-- Work instruction --
The answer must consist of every line below that holds the word "left".

-- Dataset records --

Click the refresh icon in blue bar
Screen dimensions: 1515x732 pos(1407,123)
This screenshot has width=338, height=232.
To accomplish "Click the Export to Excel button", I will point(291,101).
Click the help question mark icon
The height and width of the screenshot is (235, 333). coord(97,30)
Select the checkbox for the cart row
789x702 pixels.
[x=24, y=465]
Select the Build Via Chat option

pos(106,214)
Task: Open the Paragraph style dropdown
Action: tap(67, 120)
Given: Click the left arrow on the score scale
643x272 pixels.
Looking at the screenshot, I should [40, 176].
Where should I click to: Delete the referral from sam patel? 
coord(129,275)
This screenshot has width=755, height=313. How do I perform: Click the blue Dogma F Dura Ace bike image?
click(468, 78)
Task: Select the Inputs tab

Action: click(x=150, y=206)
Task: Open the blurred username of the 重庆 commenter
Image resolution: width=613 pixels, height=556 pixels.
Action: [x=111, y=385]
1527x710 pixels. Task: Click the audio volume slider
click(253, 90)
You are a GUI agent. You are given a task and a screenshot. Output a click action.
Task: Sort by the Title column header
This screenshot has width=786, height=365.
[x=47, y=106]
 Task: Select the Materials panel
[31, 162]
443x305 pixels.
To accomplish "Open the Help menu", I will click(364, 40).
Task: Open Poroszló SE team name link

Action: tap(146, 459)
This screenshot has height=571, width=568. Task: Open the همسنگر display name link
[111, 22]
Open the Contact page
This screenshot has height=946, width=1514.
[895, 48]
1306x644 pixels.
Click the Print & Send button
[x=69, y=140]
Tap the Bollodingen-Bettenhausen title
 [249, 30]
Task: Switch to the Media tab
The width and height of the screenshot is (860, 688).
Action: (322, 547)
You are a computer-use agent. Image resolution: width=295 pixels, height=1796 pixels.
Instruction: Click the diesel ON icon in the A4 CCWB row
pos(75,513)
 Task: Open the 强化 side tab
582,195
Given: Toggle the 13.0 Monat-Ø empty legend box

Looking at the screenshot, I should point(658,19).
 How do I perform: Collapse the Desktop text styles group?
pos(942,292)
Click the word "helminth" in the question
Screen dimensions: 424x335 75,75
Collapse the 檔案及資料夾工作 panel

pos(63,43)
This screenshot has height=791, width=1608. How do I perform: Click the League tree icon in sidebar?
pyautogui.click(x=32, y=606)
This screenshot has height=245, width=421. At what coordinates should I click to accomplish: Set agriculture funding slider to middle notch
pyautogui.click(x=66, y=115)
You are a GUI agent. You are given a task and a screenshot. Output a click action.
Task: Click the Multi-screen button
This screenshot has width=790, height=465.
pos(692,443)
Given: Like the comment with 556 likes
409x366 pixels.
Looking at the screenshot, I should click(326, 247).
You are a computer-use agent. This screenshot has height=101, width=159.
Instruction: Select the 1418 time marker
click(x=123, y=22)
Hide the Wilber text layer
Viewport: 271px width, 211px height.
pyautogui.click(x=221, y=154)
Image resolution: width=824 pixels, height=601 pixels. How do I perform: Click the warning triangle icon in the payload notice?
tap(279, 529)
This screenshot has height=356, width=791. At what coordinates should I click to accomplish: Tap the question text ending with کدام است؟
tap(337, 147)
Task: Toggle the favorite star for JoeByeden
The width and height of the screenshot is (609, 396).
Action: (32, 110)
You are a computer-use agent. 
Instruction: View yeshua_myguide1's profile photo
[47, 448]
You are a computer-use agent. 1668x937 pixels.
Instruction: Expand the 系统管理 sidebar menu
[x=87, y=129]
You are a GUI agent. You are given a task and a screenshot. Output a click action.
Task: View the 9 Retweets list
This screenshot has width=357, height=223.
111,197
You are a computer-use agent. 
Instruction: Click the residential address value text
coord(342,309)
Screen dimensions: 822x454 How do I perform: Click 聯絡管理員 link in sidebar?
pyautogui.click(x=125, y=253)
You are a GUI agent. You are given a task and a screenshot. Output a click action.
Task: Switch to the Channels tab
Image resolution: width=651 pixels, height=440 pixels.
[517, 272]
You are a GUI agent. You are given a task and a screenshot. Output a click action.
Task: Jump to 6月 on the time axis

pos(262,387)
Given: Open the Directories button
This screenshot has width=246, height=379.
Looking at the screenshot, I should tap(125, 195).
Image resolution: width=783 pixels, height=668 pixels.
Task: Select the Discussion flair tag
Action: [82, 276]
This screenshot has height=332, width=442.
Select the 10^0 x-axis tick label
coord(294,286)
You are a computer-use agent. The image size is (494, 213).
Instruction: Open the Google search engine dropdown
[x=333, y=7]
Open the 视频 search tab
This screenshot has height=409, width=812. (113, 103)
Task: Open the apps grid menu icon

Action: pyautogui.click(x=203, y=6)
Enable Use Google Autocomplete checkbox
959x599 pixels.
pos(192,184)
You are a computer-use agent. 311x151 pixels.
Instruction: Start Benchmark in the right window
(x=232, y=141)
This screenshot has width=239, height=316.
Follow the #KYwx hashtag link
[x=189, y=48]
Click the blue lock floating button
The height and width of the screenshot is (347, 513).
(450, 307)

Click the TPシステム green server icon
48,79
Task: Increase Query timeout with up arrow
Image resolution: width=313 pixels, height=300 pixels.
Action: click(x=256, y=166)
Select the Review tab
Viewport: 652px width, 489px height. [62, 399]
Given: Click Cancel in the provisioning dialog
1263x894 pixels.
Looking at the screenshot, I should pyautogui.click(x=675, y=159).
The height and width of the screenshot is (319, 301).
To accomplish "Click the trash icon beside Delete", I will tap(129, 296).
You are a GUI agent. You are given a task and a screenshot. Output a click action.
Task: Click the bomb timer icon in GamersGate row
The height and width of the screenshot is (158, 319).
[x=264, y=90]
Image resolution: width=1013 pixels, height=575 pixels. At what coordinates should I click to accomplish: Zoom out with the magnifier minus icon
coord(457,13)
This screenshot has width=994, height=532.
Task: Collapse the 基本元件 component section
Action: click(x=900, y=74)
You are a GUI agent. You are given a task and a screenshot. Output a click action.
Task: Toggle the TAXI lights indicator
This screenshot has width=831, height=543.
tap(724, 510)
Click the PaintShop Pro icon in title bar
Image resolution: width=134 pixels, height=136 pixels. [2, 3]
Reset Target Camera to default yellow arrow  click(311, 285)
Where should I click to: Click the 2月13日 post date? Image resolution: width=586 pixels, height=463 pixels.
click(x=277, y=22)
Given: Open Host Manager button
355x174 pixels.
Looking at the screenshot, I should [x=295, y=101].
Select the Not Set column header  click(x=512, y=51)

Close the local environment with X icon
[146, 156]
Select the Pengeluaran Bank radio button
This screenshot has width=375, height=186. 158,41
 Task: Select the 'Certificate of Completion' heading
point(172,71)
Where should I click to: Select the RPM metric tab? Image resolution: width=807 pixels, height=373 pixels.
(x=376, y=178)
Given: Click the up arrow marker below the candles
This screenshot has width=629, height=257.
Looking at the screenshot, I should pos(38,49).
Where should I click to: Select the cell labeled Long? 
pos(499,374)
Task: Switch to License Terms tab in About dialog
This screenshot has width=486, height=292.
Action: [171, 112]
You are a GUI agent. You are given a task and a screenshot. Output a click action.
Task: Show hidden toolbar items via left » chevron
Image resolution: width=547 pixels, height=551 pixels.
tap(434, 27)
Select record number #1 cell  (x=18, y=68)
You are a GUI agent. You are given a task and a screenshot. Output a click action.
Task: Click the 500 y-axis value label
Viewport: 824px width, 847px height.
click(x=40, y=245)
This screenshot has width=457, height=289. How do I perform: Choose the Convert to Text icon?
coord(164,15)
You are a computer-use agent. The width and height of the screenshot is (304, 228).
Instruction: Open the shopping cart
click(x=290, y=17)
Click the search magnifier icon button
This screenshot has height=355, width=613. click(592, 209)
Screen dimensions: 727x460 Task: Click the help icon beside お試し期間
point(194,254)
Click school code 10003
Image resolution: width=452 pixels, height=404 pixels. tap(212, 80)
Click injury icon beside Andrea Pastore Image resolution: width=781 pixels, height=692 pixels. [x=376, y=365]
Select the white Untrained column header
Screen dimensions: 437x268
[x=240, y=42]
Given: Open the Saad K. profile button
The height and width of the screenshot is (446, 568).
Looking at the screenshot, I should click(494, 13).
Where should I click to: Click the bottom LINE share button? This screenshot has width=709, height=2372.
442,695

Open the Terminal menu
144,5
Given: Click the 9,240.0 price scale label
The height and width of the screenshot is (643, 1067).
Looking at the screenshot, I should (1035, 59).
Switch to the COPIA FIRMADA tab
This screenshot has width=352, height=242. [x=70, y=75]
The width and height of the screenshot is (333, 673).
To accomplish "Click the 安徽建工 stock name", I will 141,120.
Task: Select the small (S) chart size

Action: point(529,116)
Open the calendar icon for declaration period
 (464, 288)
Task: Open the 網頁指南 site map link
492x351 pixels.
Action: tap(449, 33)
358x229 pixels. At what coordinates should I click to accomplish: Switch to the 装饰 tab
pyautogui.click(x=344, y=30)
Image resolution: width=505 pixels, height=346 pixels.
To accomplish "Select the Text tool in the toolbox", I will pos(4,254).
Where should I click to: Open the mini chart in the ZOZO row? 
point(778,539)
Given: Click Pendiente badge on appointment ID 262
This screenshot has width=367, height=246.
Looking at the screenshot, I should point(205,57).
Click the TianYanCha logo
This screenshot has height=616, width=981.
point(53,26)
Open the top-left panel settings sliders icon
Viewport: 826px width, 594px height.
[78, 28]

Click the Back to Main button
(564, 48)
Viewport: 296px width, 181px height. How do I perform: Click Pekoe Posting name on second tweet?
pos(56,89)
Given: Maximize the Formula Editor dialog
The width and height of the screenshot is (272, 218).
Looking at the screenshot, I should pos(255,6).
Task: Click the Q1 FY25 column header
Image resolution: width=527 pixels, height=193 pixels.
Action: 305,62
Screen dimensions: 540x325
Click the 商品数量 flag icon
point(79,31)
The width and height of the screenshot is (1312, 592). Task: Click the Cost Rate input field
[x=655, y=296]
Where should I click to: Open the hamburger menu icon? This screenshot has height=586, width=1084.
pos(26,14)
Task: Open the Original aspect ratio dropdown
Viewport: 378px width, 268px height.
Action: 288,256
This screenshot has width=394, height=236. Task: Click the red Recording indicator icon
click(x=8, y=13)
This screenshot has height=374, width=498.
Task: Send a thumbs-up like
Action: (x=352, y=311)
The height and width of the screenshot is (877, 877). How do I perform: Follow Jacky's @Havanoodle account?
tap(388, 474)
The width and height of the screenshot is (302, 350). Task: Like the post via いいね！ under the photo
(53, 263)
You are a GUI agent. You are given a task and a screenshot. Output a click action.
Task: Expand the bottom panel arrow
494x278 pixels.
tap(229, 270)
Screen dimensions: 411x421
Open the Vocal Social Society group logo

-- Result --
Given: Click the left arrow on the score scale
Task: Show hidden toolbar items via left » chevron
Open the top-left panel settings sliders icon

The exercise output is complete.